WORK TO COMPLETE:
From the Lake Neepaulin text:
(a) In what year did the stream dammed to form the lake receive its name?
(b) What is the lake's elevation above sea level?
(c) What was the amount of the dam restoration loan that Wantage Township took on when it acquired the lake?

Lake of Sussex County, New Jersey, United States

Lake Neepaulin is a small man-made freshwater lake located in Wantage Township in Sussex County, New Jersey in the United States. Located in the watershed of Papakating Creek, a tributary of the Wallkill River, the lake was created in the 1950s by damming an unnamed mountain stream as the feature of a private residential development. The stream, now known as Neepaulakating Creek, did not receive a name until 2002.

==Description==
Lake Neepaulin is a man-made lake created from the damming of Neepaulakating Creek, a small mountain stream that was not named until 2002. The creek's headwaters are located approximately 0.4 mi northwest of the north end of Lake Neepaulin. These headwaters are located a short distance south of County Route 650 (Libertyville Road) roughly halfway between the hamlet of Libertville in Wantage Township and Sussex Borough. Lake Neepaulin's elevation is 509 feet (155m) above sea level. The lake is the center of a private residential development. From the dam, the creek flows southeast for 1.5 mi before flowing into Papakating Creek, a tributary of the Wallkill River. The creek, lake, and its watershed are located in the Kittatinny Valley which is underlain by dark shale and limestone of the Martinsburg Formation and has soils that are glacial in origin.

According to the New Jersey Department of Environmental Protection (NJDEP), two developed lake communities in the Papakating Creek watershed—Lake Neepaulin and the nearby Clove Acres Lake contribute to phosphorus loading in the waters of Papakating Creek. The phosphorus loading may originate from the runoff of fertilizer applications on residential lawns, nearby agricultural operations, or from large populations of geese that inhabit the lakes.

==History==
In the 1950s, a real estate developer dammed an unnamed stream located to the west and south of Sussex Borough and created Lake Neepaulin. The lake was the center of a planned private lakeside residential community. The lake's name is an amalgamation of the names of the original developer's children. In 2014, Wantage Township acquired the lake from the former non-profit management organization and has opened designated public areas to township residents for recreation. In acquiring the property, the municipality assumed responsibility for repayment of a $1.2 million dam restoration loan from the NJDEP.

Records:

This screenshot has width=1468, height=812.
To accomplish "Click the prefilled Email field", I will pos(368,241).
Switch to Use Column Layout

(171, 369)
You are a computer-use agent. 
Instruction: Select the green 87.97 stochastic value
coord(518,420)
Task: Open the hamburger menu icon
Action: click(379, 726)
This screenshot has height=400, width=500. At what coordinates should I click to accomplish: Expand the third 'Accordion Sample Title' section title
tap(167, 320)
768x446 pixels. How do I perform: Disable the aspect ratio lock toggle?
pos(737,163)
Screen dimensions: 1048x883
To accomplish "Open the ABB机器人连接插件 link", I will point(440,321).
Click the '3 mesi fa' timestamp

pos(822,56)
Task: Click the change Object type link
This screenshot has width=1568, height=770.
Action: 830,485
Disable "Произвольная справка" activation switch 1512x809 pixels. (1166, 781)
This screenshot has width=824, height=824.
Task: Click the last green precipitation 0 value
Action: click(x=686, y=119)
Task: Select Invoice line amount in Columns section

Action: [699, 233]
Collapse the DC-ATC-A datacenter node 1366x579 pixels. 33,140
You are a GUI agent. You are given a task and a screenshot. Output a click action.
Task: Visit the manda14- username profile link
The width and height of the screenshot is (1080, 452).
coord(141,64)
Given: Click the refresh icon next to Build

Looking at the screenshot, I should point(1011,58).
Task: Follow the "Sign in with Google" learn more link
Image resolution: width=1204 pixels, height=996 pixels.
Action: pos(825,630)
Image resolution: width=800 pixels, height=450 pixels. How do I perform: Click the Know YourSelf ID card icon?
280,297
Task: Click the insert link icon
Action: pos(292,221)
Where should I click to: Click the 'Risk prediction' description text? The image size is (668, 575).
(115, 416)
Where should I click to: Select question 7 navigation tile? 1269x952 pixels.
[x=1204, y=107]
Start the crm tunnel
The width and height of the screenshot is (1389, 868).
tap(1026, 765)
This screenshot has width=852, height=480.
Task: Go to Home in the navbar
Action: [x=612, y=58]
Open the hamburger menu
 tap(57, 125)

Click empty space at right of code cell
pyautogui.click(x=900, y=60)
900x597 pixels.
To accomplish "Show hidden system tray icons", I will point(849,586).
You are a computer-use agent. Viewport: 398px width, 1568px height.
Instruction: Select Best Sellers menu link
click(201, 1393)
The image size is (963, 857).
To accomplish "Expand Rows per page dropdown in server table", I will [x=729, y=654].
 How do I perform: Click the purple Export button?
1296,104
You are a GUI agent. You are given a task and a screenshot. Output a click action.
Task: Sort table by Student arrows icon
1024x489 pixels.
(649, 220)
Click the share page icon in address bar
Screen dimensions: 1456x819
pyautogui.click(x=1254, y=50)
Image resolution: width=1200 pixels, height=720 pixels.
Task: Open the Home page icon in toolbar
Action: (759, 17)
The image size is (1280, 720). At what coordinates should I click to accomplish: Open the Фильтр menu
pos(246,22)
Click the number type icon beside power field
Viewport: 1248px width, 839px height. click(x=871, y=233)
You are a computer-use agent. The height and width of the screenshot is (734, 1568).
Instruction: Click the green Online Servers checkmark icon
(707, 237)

TASK OUTPUT:
(a) 2002
(b) 509 feet (155 m)
(c) $1.2 million